Rio tem fila de 758 pacientes aguardando leitos destinados à Covid-19

  • Por Jovem Pan
  • 14/05/2020 11h21 - Atualizado em 14/05/2020 11h21
MAURO SCROBOGNA/DIA ESPORTIVO/ESTADÃO CONTEÚDOA SES confirmou que diariamente novas vagas são abertas (e ocupadas) por motivo de alta, transferência ou óbitos de pacientes

O município do Rio de Janeiro tem, nesta quinta-feira (14), cerca de 758 pessoas aguardando a transferência para leitos destinados à Covid-19, sendo 320 delas para unidades de terapia intensiva (UTI). A fila por uma vaga acontece mesmo que os órgãos de saúde assegurem que ainda há leitos disponíveis.

Segundo a Secretaria Municipal de Saúde (SMS), em toda a rede pública da capital fluminense, há 1.569 pacientes internados com suspeita da doença, sendo 497 em UTI. A taxa de ocupação de leitos de terapia intensiva para a doença é de 91% na rede pública do município e de 80% nas enfermarias.

A Secretaria Estadual de Saúde (SES), por sua vez, informou que a ocupação em toda a rede estadual é de 79% em leitos de enfermaria e 86% em leitos de UTI. A SES confirmou que diariamente novas vagas são abertas (e ocupadas) por motivo de alta, transferência ou óbitos de pacientes.

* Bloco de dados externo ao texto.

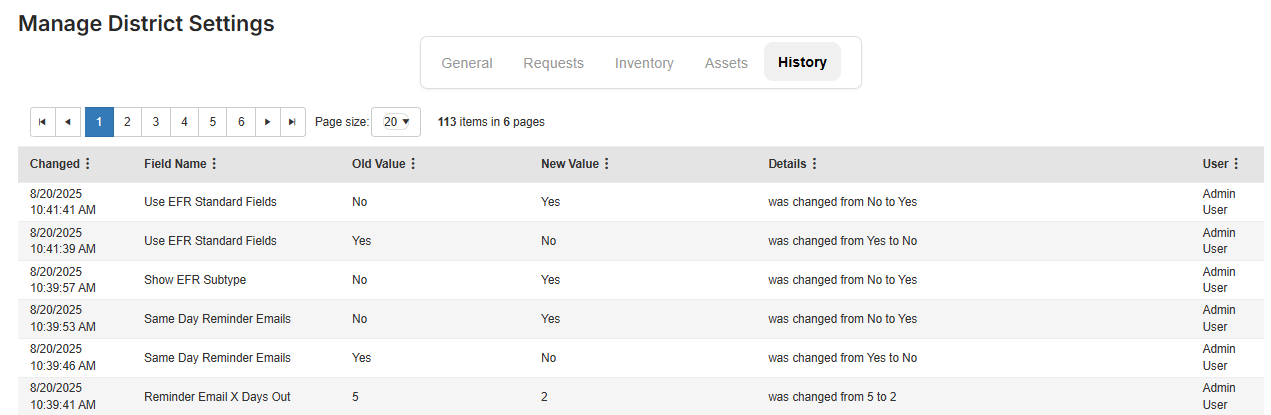Sort by Changed column header

pos(54,164)
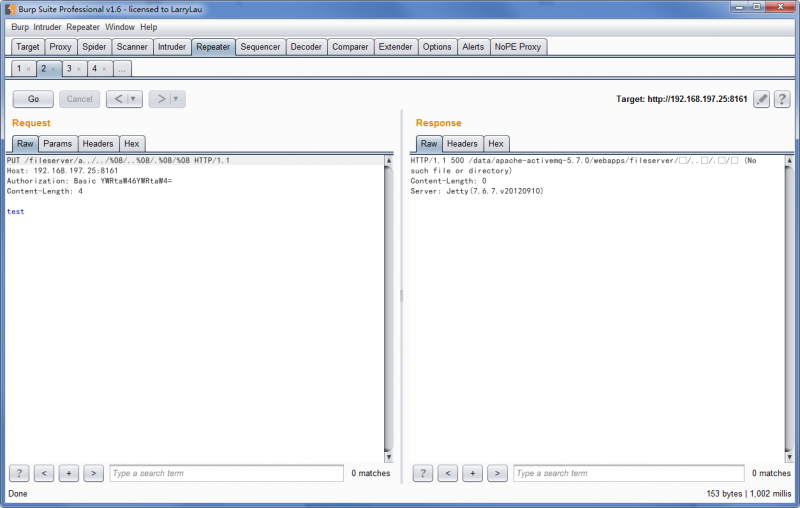Go to next match in response search
800x508 pixels.
[497, 473]
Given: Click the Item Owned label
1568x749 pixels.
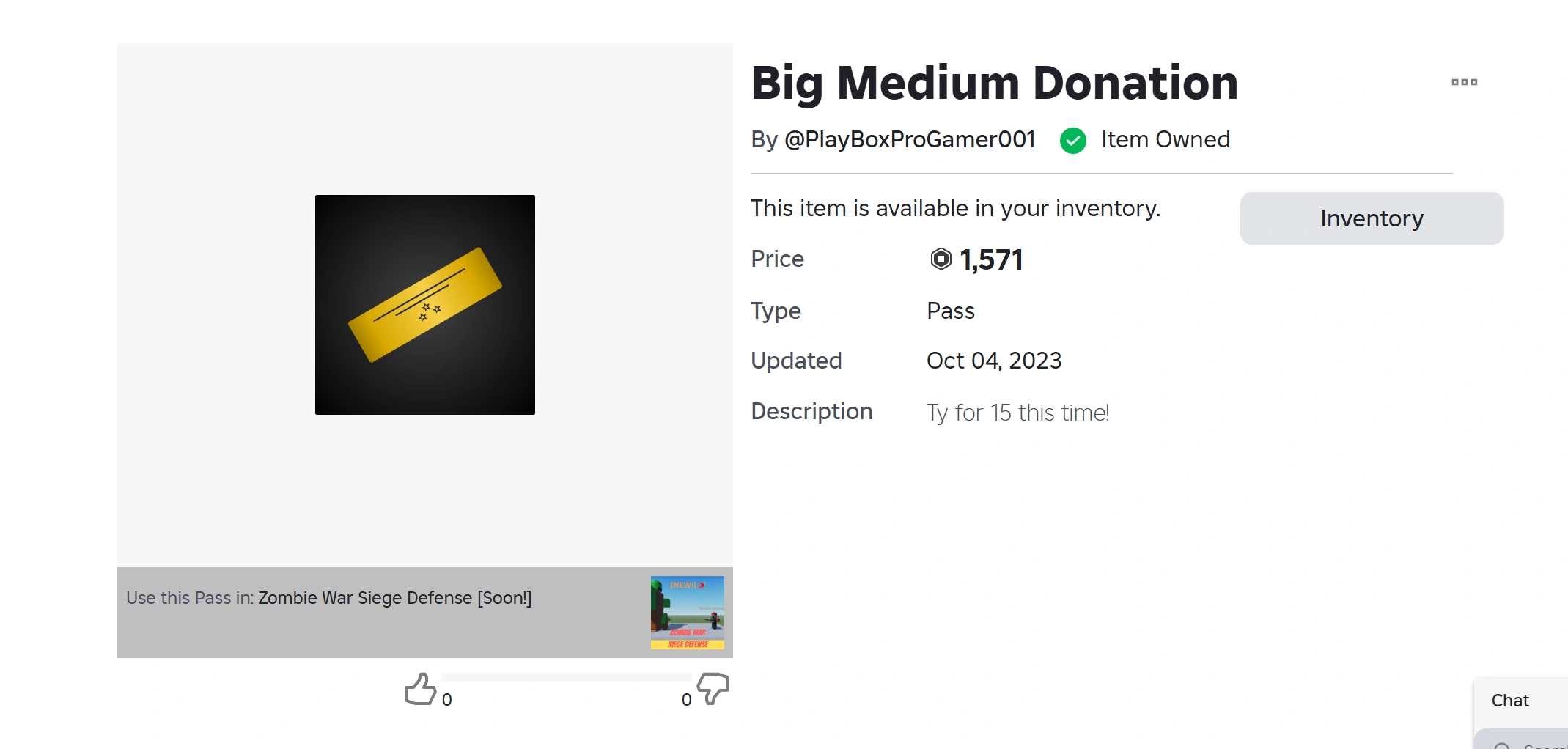Looking at the screenshot, I should 1165,139.
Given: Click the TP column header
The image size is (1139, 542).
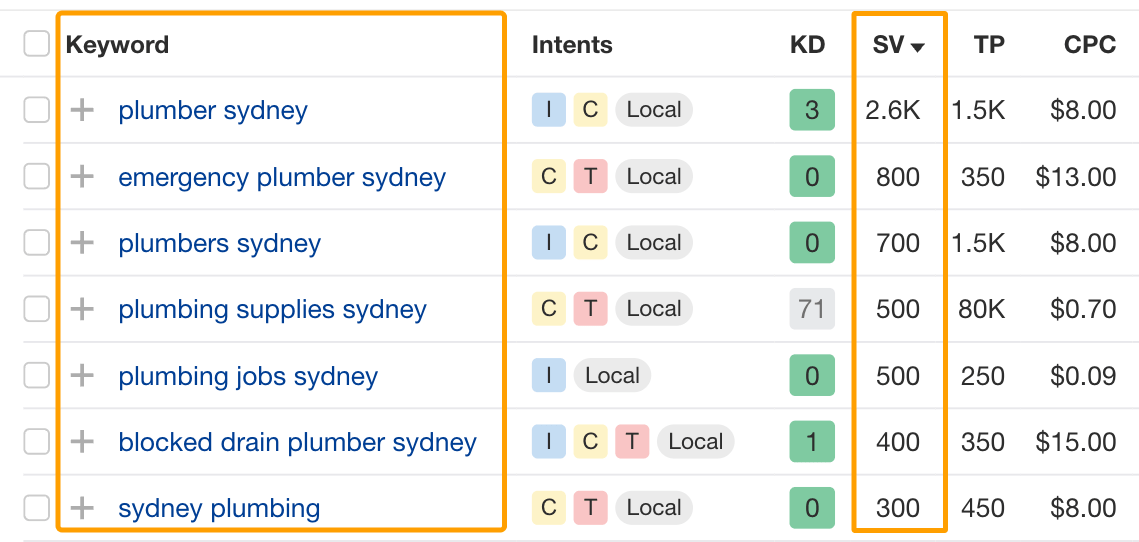Looking at the screenshot, I should point(989,45).
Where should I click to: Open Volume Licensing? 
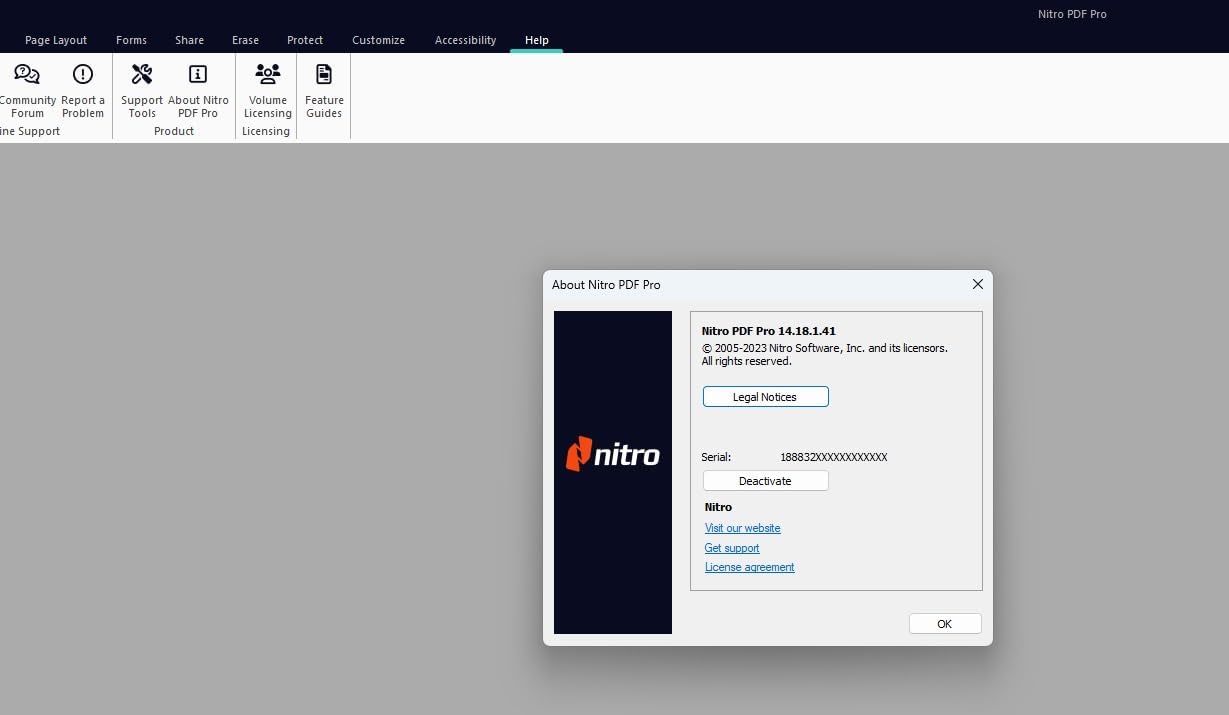click(x=267, y=88)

A SES, ao ser questionada sobre a existência de filas de espera mesmo havendo leitos disponíveis, informou que as vagas em hospitais de referência ou campanha são liberadas “gradativamente”. Segundo o órgão, unidades de saúde recém-inauguradas não podem operar com capacidade máxima num primeiro momento. A secretaria esclareceu ainda que, nos demais hospitais sob gestão estadual, é preciso deixar leitos disponíveis para pacientes com outras enfermidades.

Sobre as vagas que aparecem como ociosas, a SMS repetiu a informação de comunicado anterior e disse que “que os leitos que aparecem como ‘livres’ na plataforma da regulação estão em unidades especializadas, como maternidades, psiquiátricas e pediátricas, e que não podem ser usados para covid-19, já que a rede continua de portas abertas para pacientes com outras necessidades”.

Essas vagas são motivo de disputa judicial entre a Prefeitura, o Ministério Público e a Defensoria Pública – os dois órgãos querem que os leitos sejam disponibilizados para pacientes em tratamento do novo coronavírus.